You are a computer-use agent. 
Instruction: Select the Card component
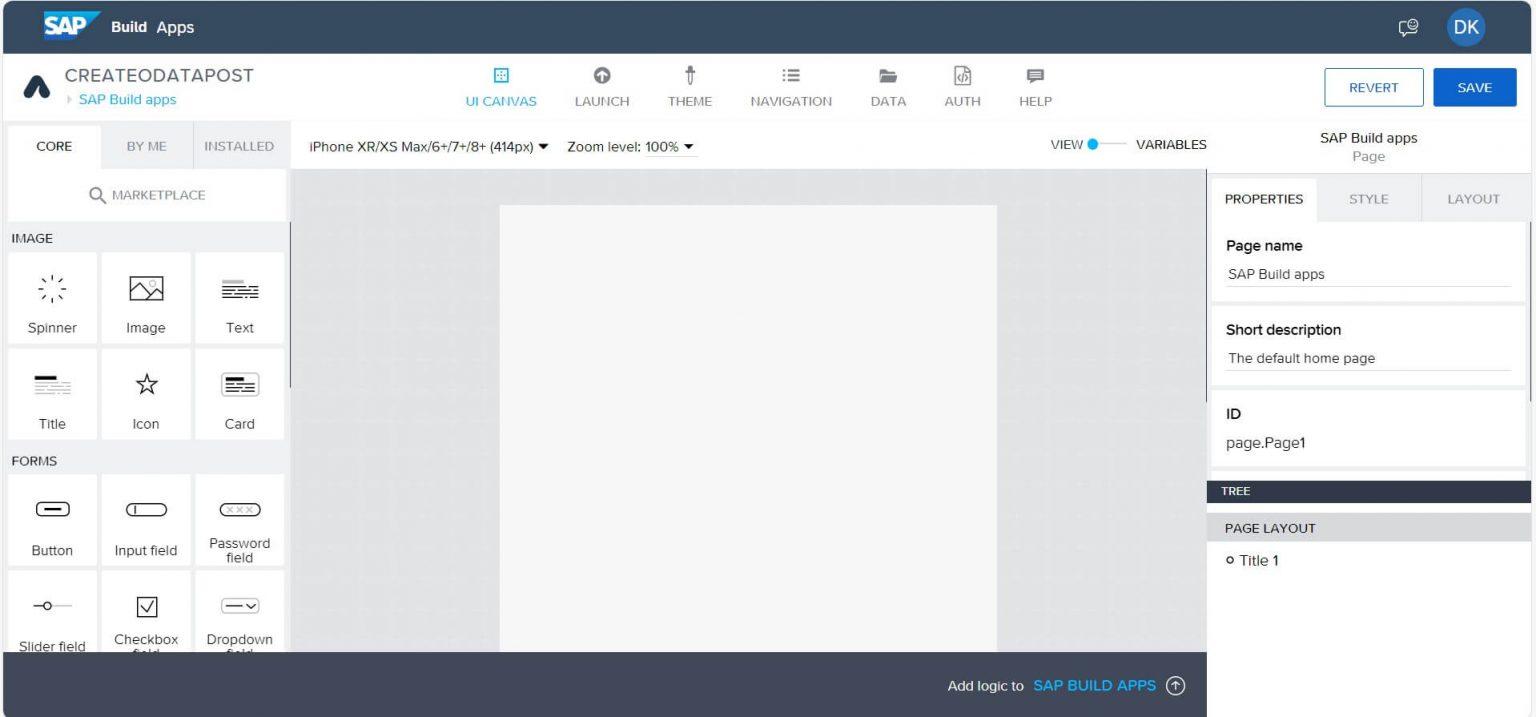[239, 393]
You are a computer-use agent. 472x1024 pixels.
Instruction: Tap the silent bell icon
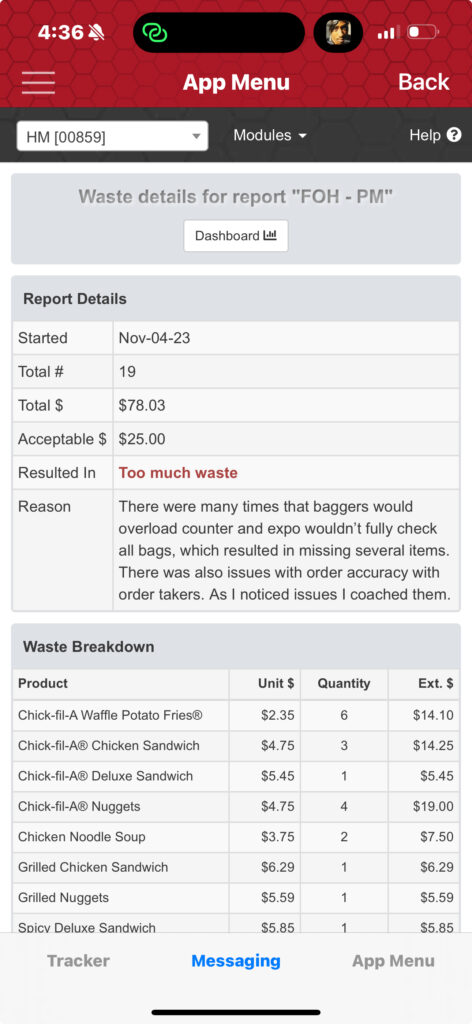coord(97,32)
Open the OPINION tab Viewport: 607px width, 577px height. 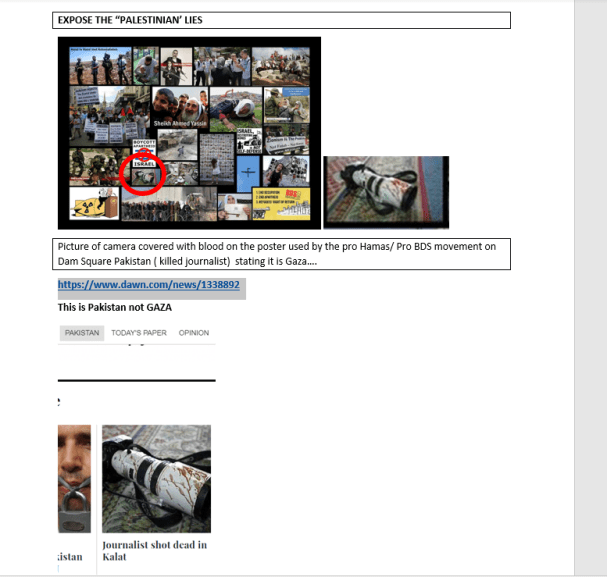pyautogui.click(x=194, y=333)
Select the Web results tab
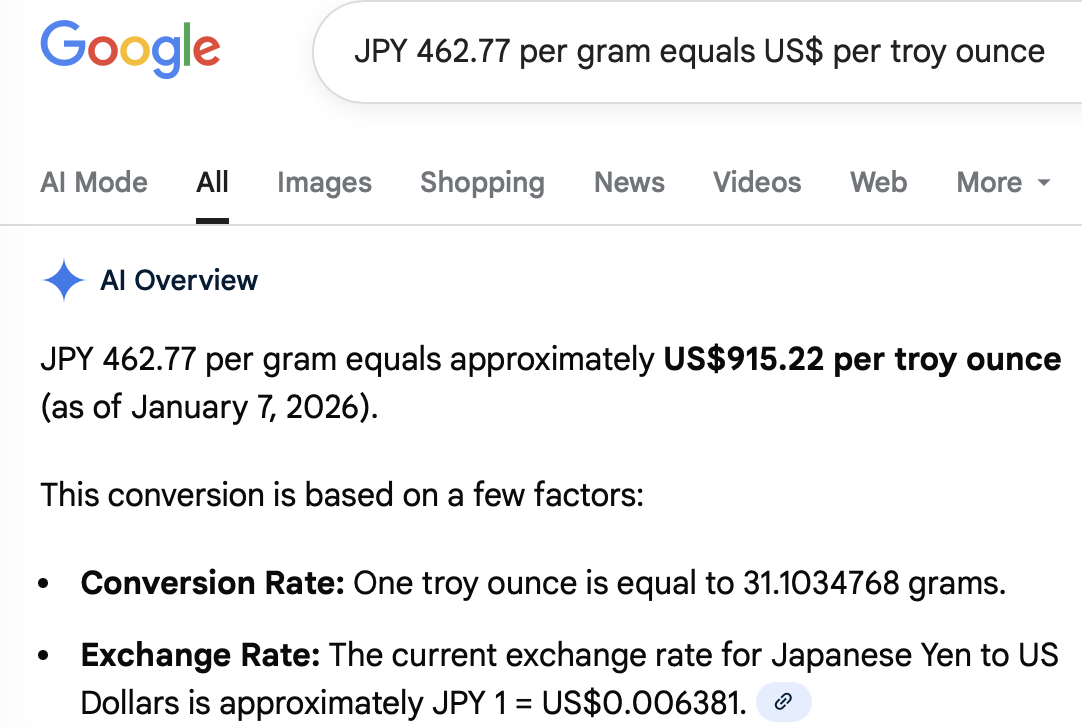 [x=879, y=183]
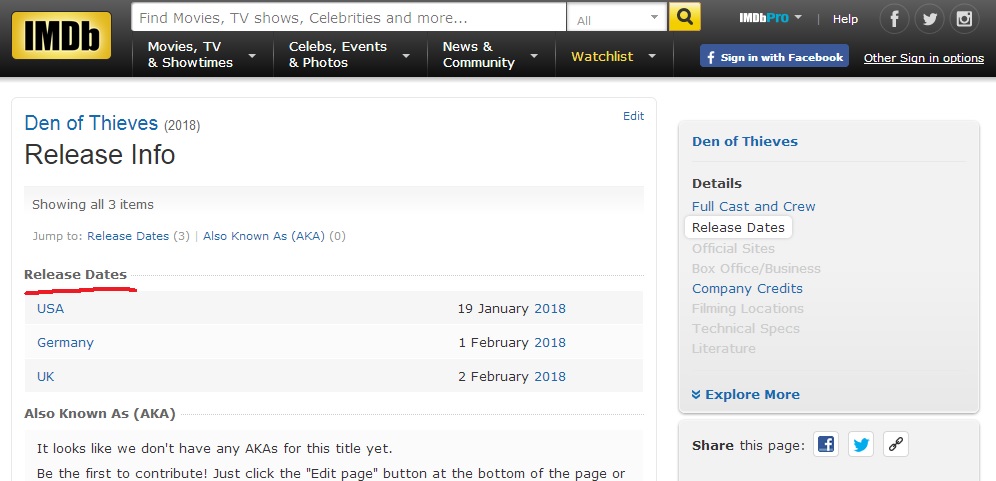Screen dimensions: 996x481
Task: Copy page link using chain icon
Action: pos(895,445)
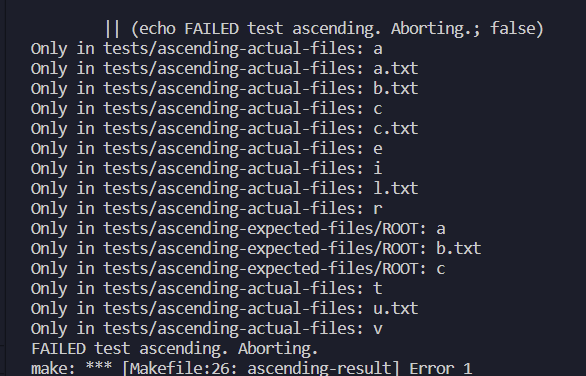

● ● ● ●

_Task requirements_: How many lines in the entries contain the string "agent"? Give the number only.

_Your response_: 2